CAPITAL STRUCTURE AND FINANCIAL PERFORMANCE OF CONSUMER GOODS FIRMS LISTED IN NIGERIA
Keywords:
Capital Structure, Firms’ Financial Performance, Long Term Debt to Equity, Return on Asset, Short Term Debt to Equity, Total Debt to EquityAbstract
This study examined the effect of capital structure on the firms’ financial performance of consumer goods firms listed in Nigeria. The specific objective was to assess the effect of short term debt to equity, long term debt to equity and total debt to equity on return on asset of consumer goods firms listed in Nigeria. The study adopted the ex-post facto research design and the population comprised of twenty-one listed consumer goods firms in Nigeria. The sample was purposively selected a sample size of 16 firms from the consumer goods sector of the Nigerian Exchange Group (NGX), from 2012-2022. The data were obtained from annual reports of the firms included in the sample.

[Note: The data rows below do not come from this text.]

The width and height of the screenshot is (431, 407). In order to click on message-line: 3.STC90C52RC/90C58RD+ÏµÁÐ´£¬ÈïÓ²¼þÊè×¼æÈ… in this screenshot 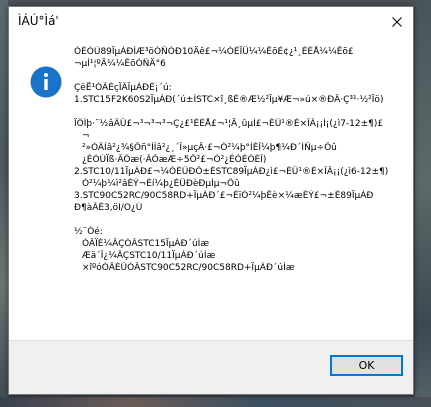, I will do `click(224, 196)`.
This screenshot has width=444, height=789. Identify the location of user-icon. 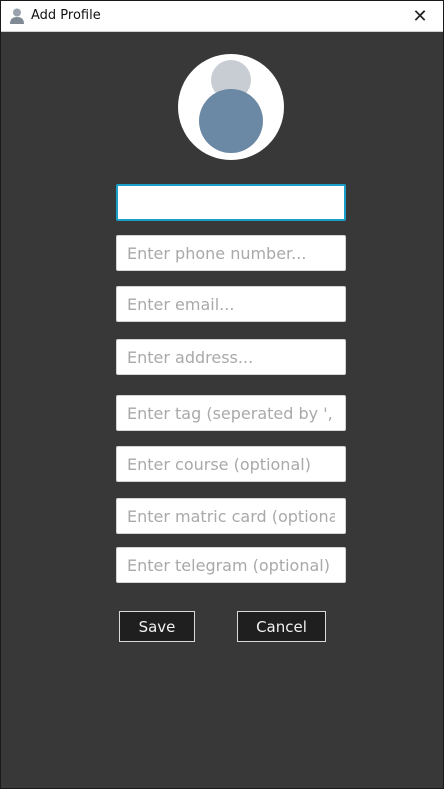
(17, 16).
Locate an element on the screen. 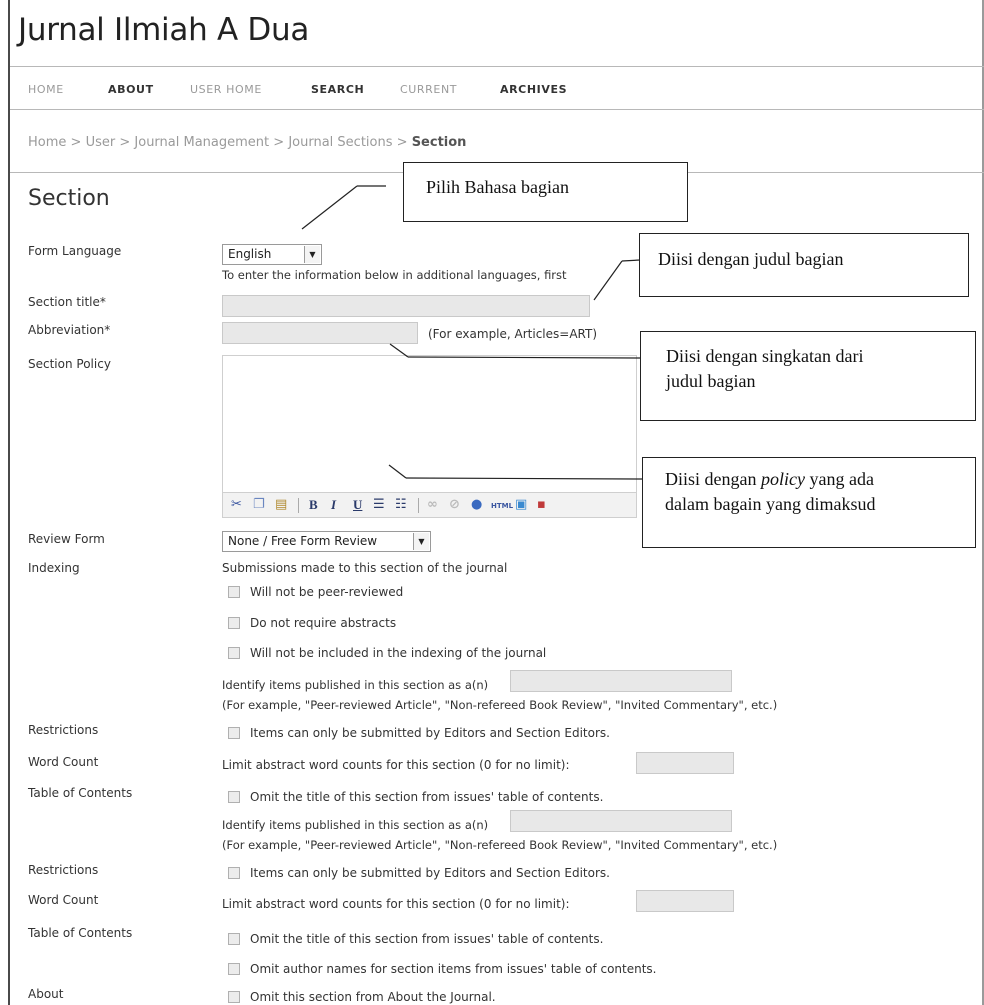 The image size is (984, 1005). annotation-pointers is located at coordinates (472, 332).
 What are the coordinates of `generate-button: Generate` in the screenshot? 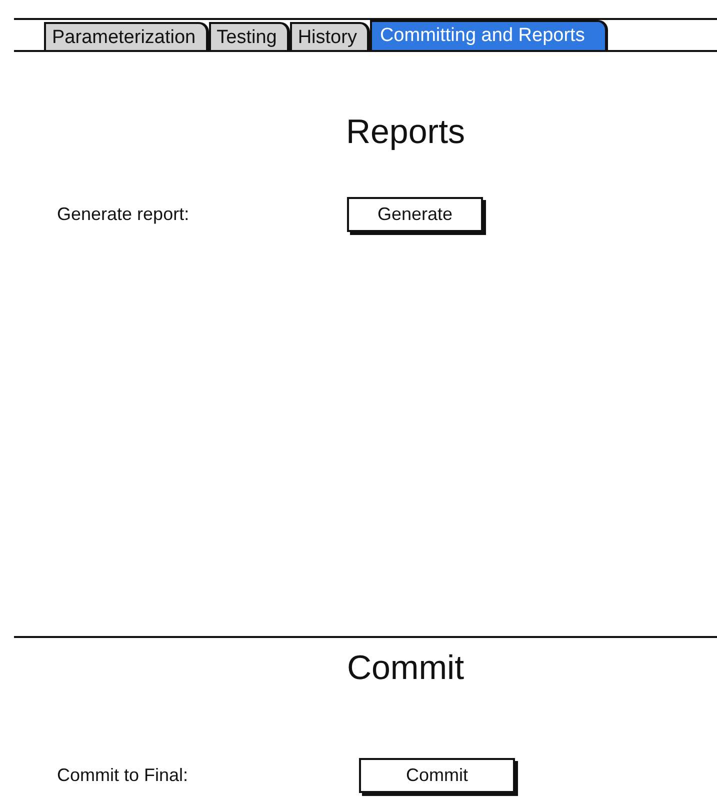 It's located at (415, 214).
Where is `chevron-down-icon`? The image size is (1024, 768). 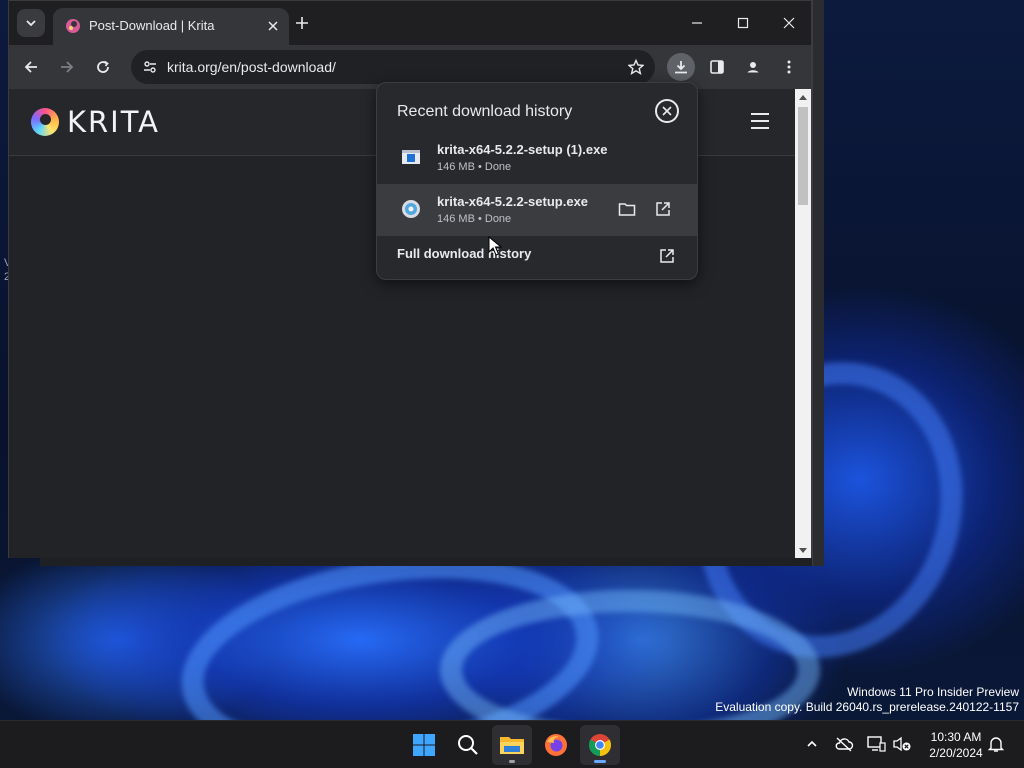 chevron-down-icon is located at coordinates (31, 24).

The data were analyzed using descriptive tools, correlational and regression analyses. The pooled ordinary least square regression technique was used in testing the hypotheses of the study. The results showed that: short term debt to equity ratio has a significant negative effect on the return on assets of consumer goods firms listed in Nigeria in Nigeria (p-value = 0.0003); long term debt to equity ratio has a non-significant positive effect on return on assets of consumer goods firms listed in Nigeria in Nigeria (p-value = 0.6002); total debt to equity ratio has a non-significant negative effect on return on assets of consumer goods firms listed in Nigeria in Nigeria (p-value = 0.4628). In conclusion, a high leverage ratio indicates a mismatch between short-term obligations and the firm's inability to generate sufficient cash flows. The study recommends that the finance department of consumer goods firms, particularly the Chief Financial Officer (CFO) and financial managers, prioritize the prudent management of short-term debt levels through careful monitoring of short-term borrowing activities, exploring alternative sources of financing with lower interest rates, and implementing effective working capital management practices to reduce reliance on short-term debt, thereby enhancing overall financial performance.